* Item position entries *
[START]
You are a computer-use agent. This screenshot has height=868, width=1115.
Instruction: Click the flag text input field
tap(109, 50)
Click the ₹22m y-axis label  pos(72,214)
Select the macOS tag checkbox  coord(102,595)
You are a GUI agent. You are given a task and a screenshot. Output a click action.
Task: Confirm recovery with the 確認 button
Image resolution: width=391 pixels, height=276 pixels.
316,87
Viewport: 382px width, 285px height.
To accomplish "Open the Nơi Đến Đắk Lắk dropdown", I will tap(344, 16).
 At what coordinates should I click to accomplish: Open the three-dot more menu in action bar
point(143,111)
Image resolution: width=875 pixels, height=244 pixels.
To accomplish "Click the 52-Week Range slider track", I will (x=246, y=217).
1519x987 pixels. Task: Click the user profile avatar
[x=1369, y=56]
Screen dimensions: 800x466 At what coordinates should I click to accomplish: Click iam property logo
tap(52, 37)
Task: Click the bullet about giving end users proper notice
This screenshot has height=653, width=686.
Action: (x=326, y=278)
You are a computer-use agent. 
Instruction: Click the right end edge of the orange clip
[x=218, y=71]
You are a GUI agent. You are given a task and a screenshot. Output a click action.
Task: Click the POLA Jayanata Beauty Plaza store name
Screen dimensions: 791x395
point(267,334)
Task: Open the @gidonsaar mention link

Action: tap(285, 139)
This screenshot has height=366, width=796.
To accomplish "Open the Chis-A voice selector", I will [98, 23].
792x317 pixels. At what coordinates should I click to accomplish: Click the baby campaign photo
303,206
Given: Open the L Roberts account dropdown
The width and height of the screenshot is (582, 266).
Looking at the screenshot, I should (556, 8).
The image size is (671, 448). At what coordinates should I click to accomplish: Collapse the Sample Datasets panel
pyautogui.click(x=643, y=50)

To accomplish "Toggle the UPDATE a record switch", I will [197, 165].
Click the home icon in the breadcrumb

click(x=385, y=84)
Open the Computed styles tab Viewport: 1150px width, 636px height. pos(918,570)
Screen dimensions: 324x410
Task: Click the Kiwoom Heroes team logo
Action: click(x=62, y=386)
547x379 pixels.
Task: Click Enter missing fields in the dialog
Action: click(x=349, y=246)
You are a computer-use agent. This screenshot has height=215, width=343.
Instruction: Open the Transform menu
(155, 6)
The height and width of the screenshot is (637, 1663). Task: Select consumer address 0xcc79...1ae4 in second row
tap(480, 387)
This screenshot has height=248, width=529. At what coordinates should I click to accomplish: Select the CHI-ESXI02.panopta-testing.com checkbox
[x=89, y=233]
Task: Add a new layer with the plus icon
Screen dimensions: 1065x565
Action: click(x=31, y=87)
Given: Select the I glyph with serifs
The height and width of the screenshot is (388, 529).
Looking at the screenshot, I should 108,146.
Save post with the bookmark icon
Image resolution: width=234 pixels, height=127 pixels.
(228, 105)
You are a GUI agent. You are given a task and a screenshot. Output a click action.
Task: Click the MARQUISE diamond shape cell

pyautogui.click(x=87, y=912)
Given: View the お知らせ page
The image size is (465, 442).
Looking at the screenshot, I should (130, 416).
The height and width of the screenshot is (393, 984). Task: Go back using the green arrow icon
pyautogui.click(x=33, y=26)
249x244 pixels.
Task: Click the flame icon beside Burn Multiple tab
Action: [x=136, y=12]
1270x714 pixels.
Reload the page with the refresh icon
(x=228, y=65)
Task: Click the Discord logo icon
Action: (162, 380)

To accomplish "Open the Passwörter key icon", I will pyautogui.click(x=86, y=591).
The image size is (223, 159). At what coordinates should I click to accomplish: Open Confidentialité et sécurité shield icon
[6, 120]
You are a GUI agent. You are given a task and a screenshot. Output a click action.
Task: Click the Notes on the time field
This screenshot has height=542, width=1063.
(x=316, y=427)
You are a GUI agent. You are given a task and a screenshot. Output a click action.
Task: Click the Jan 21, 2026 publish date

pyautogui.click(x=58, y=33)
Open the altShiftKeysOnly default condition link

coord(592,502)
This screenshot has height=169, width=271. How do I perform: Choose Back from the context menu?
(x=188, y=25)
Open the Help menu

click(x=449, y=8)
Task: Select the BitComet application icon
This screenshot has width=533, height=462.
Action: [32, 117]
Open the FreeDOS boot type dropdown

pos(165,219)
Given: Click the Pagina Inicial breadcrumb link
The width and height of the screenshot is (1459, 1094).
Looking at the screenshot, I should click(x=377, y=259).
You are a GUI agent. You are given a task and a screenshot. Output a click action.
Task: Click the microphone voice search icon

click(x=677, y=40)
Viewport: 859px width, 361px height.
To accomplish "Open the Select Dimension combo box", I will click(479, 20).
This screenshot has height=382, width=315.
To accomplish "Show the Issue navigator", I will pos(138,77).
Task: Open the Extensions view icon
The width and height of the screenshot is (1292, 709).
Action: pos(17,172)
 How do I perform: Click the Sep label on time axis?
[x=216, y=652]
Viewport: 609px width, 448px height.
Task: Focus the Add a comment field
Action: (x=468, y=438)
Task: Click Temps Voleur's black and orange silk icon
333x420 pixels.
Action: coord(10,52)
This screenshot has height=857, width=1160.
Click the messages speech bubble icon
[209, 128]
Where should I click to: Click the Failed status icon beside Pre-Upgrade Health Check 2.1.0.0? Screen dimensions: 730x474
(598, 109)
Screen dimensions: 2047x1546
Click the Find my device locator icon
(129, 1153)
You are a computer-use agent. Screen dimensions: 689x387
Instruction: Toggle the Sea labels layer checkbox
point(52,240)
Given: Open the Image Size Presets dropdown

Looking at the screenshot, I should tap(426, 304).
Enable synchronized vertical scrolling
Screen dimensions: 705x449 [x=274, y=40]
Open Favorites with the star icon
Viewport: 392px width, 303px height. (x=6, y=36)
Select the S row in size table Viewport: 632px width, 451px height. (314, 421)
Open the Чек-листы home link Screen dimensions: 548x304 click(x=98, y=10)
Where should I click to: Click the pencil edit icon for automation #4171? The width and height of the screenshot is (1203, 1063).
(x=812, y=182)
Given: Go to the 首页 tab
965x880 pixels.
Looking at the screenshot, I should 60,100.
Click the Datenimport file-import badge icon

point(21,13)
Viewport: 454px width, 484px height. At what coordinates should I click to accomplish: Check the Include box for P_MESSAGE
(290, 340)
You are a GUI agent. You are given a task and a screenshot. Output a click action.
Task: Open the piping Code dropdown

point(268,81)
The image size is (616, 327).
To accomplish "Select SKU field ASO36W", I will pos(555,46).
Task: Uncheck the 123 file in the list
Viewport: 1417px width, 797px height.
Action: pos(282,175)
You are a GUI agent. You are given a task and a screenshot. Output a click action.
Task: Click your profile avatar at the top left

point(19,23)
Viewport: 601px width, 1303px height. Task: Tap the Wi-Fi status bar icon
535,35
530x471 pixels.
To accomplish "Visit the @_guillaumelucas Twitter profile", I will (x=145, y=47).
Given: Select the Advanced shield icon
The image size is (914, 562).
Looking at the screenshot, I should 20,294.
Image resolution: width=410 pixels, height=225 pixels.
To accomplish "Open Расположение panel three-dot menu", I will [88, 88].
[END]
* Written instruction *
How many lines of the rows above contain the word "dropdown", matching case? Reply with the number only.

* Exercise answer *
5